▸ **Directions for this task**: Reproduce every line of the material below, including the requests, and shift each coordinate in the answers up by 42. Leave out the pictures.
------------------------------------------------
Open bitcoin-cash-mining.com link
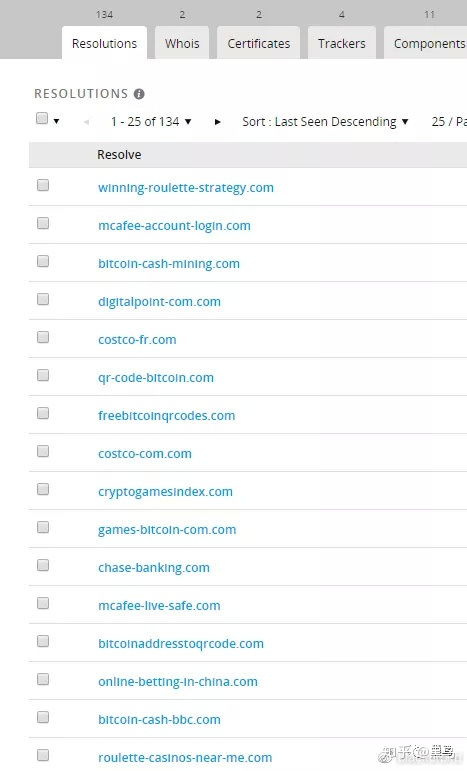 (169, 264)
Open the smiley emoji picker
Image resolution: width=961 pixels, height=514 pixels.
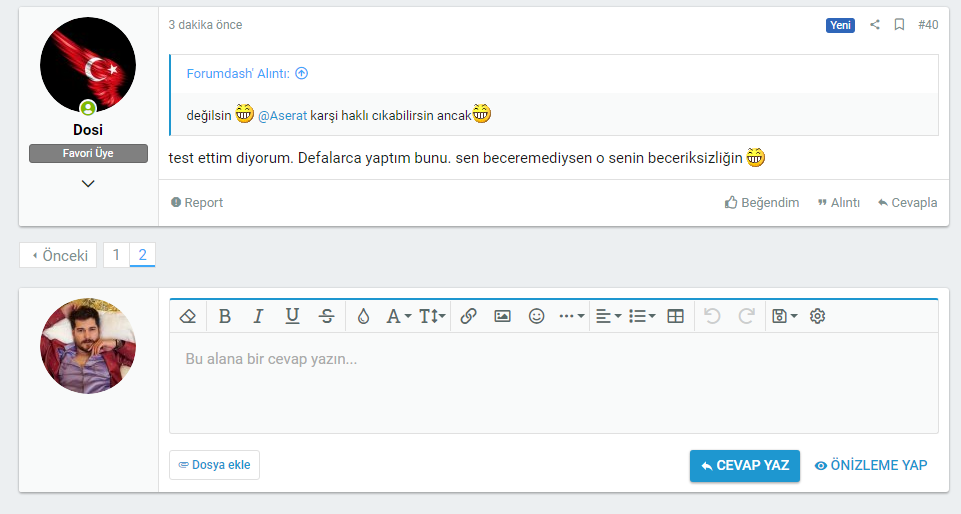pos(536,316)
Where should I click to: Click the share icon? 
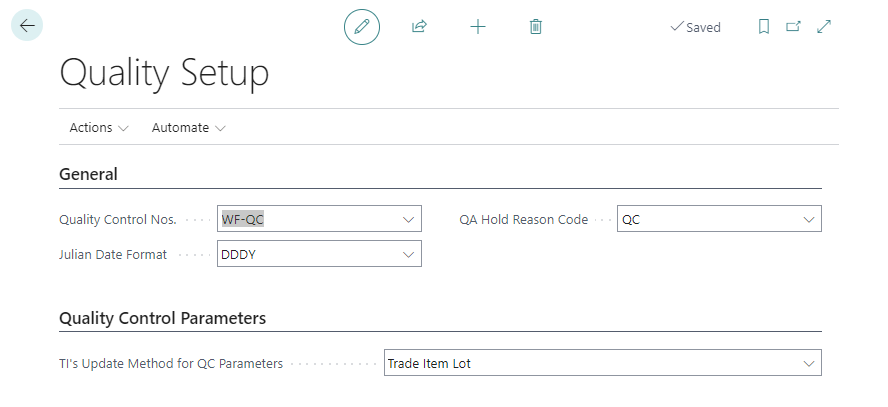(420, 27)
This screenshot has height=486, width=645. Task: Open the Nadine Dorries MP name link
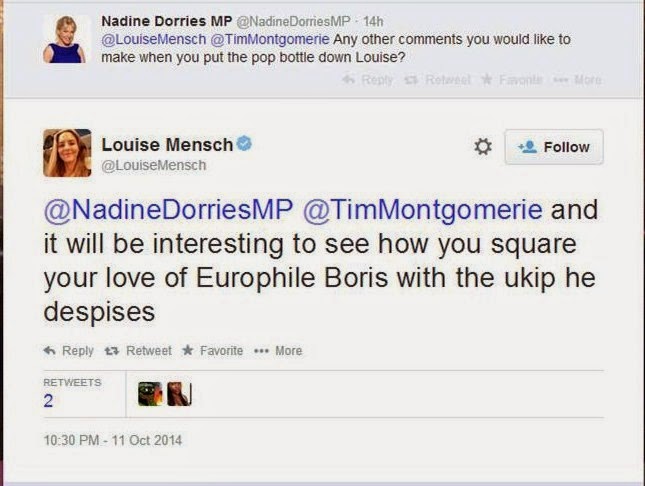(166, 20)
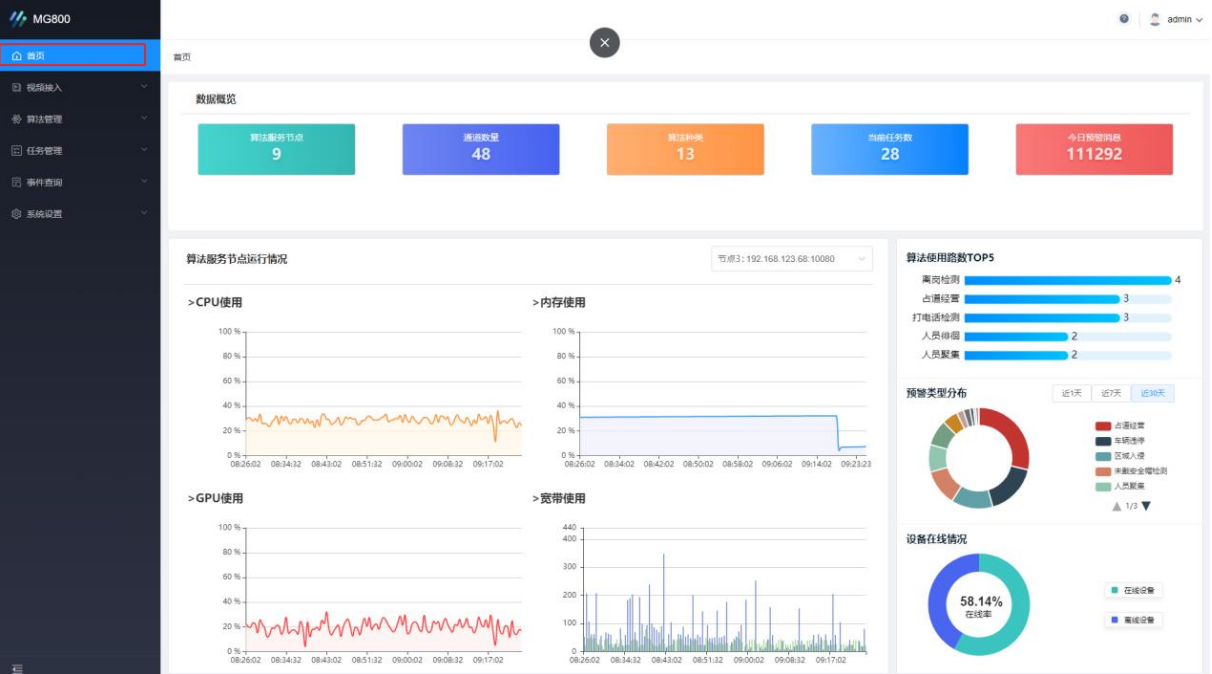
------------------------------------------------
▸ **Exercise solution**:
Open bitcoin-cash-mining.com link
 (211, 306)
Open the smiley emoji picker
Image resolution: width=961 pixels, height=514 pixels.
pos(578,358)
Where should I click to: Click the share icon? 
(462, 69)
This screenshot has height=486, width=645. Task: Open the Nadine Dorries MP name link
(208, 62)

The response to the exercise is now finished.